I came across this topic when I saw how the pandemic maybe going to create a massive wave of homelessness especially among young adult, renters who lost their jobs, and young families. This predication is due to the common practice that landlord can and will evict faster than a bank.
The state of New York opens the window for evictions today is why the subject matter came to mind. It only applies if the tenant owes rent. However, this states has lots of programs in place to aid people and I pray no one faces an eviction in the midst of this uncertain pandemic. We don’t need another death wave.

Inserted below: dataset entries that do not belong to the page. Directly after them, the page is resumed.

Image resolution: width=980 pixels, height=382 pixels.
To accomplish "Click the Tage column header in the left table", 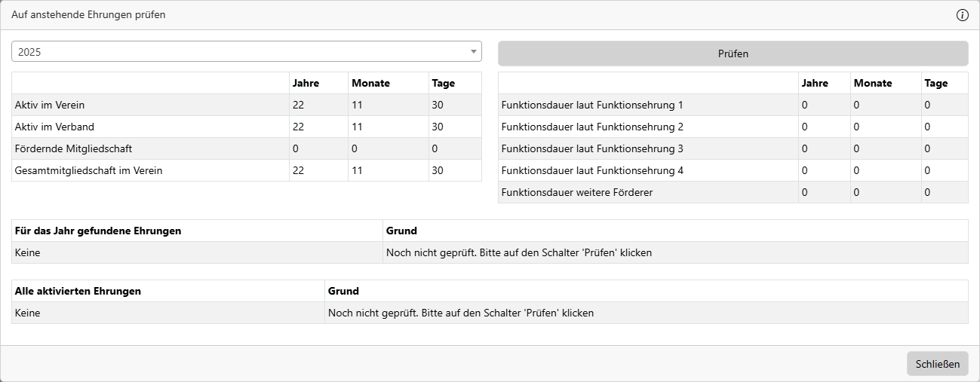I will point(444,84).
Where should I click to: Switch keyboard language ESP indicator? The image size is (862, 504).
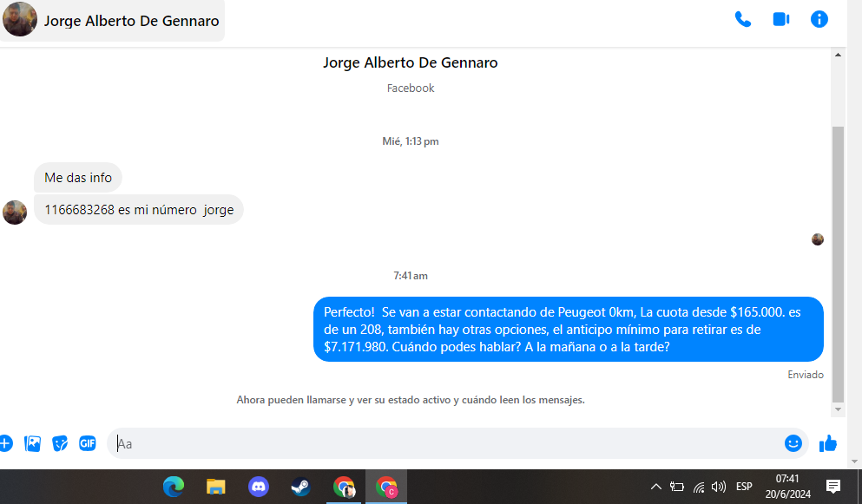point(744,487)
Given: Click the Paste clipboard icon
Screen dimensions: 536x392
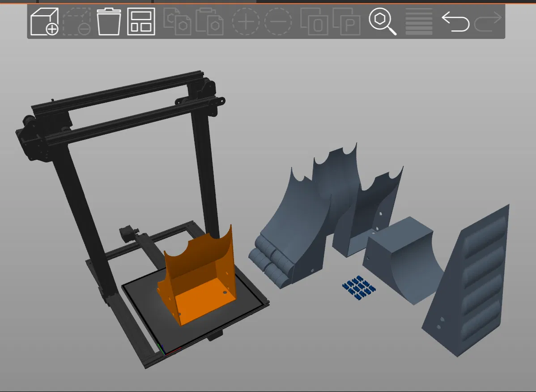Looking at the screenshot, I should click(209, 21).
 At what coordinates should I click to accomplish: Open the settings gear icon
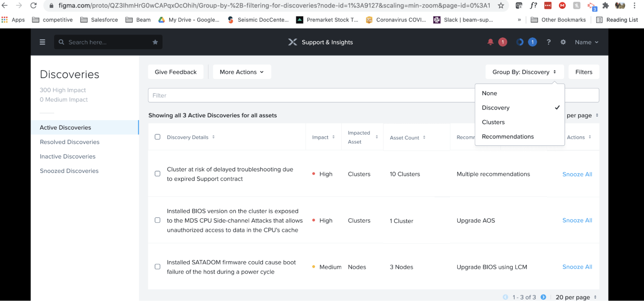563,42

Those who wasn’t born yet to buy a house or too young or wasn’t allowed to cash in on the golden age of house buying during 1950’s to the 1960’s [Happy Days Era] has been shut out. This home security bubble burst in the late 1970’s to 1980’s and it’s been pretty difficult for anyone coming of age during and afterward to own a home. If your families didn’t have the money to give you for a down payment. It’s difficult, next to impossible to save for the down payment with the yearly increasing cost of rent. How were anyone to save up for a down payment with the stagnant wage and increasing rent?
The ridiculous deregulation of the 80’s created the housing crash of the 2000’s. The over inflate prices kept rising.

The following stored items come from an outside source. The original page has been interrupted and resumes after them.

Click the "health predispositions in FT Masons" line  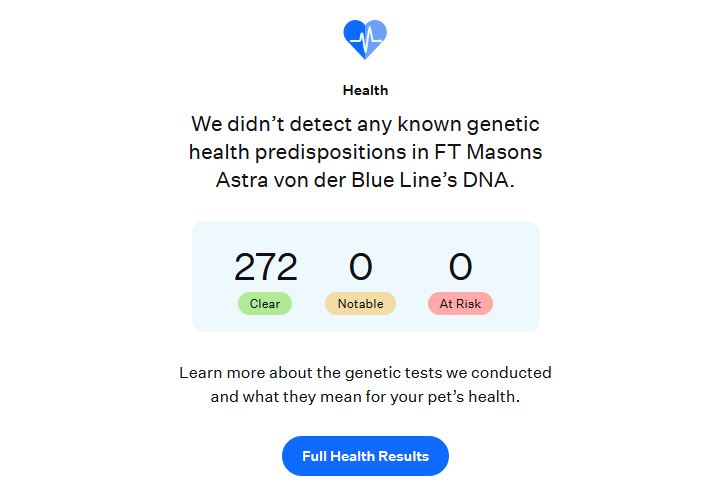tap(365, 152)
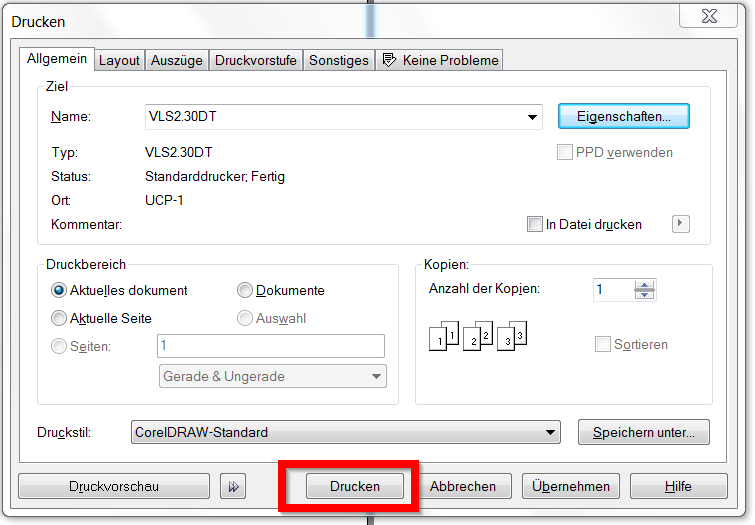
Task: Click arrow button next to In Datei drucken
Action: coord(681,224)
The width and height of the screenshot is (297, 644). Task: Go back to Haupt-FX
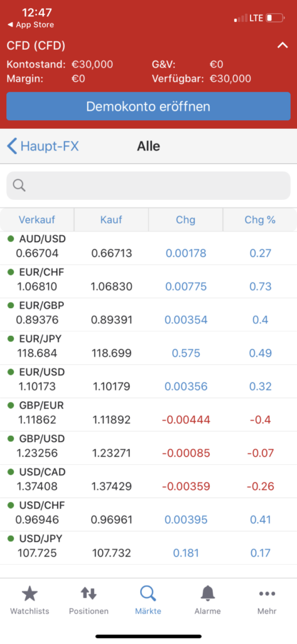pos(43,146)

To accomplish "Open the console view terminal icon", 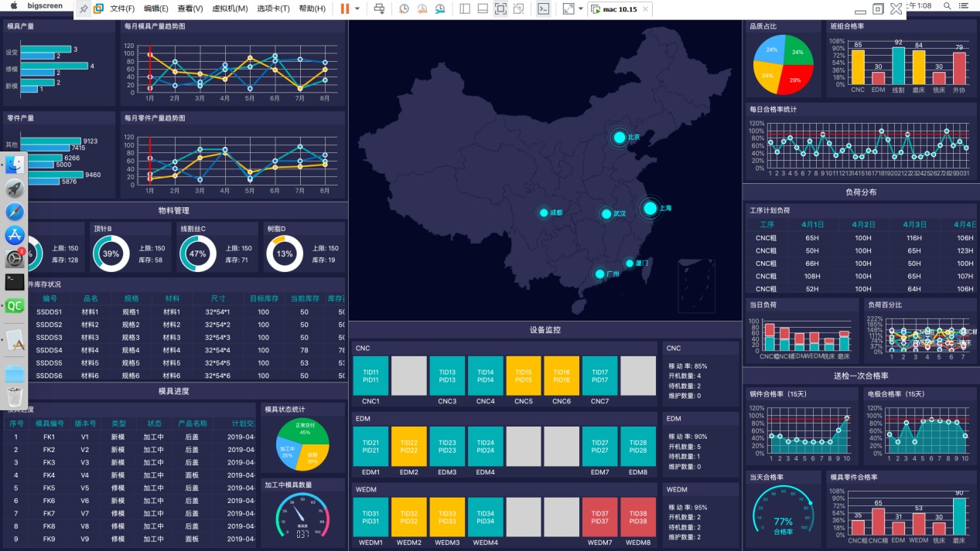I will tap(544, 9).
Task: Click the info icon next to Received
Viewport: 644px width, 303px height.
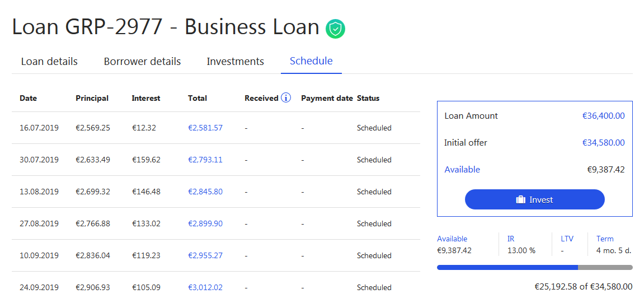Action: [x=286, y=98]
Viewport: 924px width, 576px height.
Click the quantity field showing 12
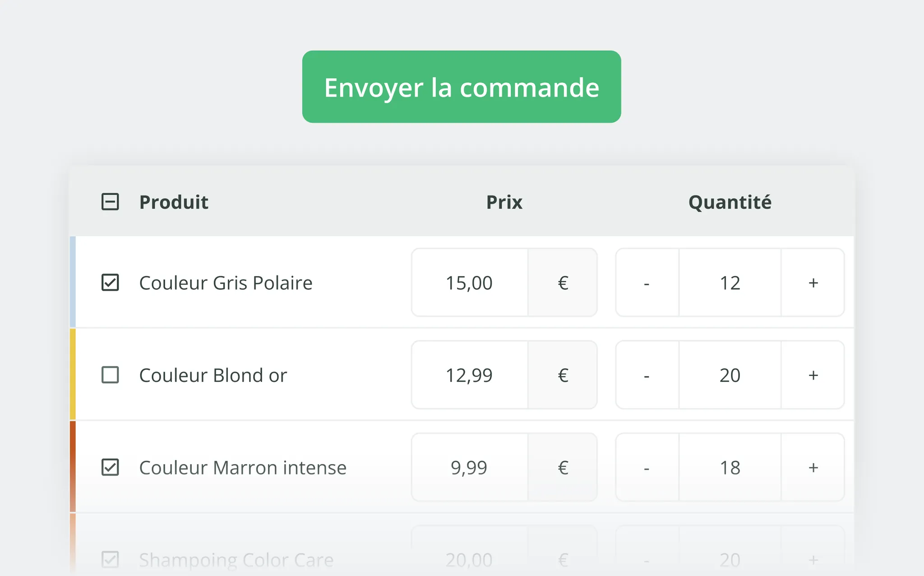point(730,283)
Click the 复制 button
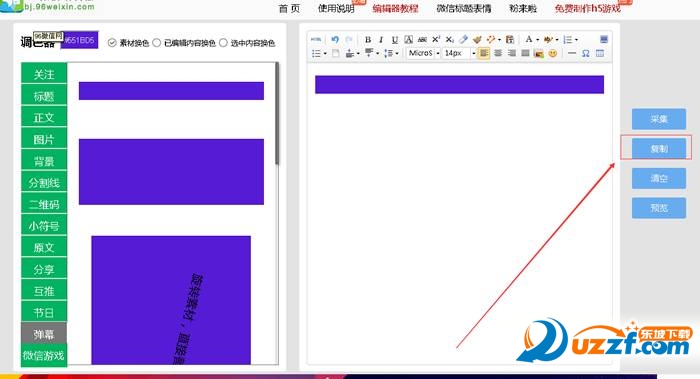 point(658,149)
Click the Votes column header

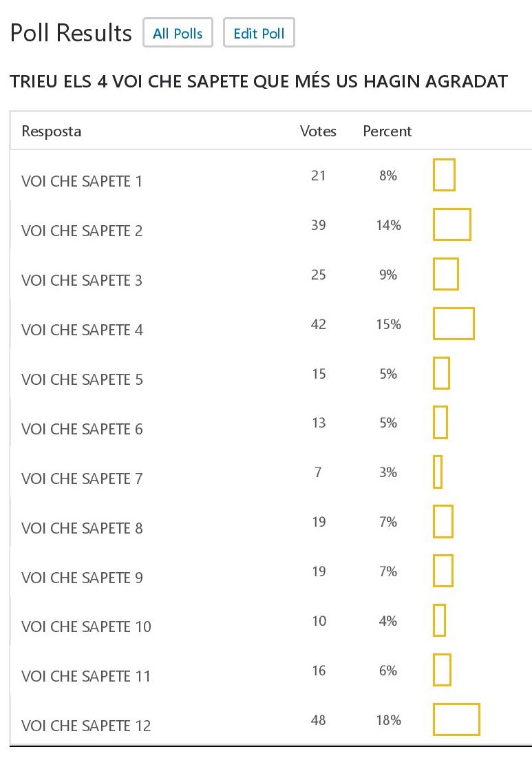tap(318, 131)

I have noticed those who were alive and able to cash-in on home ownership during the golden window of opportunity years often do not understand the plight of others. That others have been systematically locked out. It’s not that they are lazy, do not want to work, can’t manage money, or any of the other discriminatory malarkey that’s often spurt as to why the younger generation isn’t doing as well as their grandparents.
Discriminatory lending practices and outright fraud kept a lot of African American World War II vets from using the GI bill to buy houses in 1950’s and 60’s. It’s a shame considering that three out of every four black men born between 1904-1924 fought in that war. The draft age was 21-42. Yap, the very old black guy you may see sitting on a porch in a deteriorate black community could possible be a World War II vet who was denied the opportunity of home ownership.
Now, this is the kind of stuff that I find to be depressing as hell— in my opinion.
The Changing Math Behind Home ownership in the U.S.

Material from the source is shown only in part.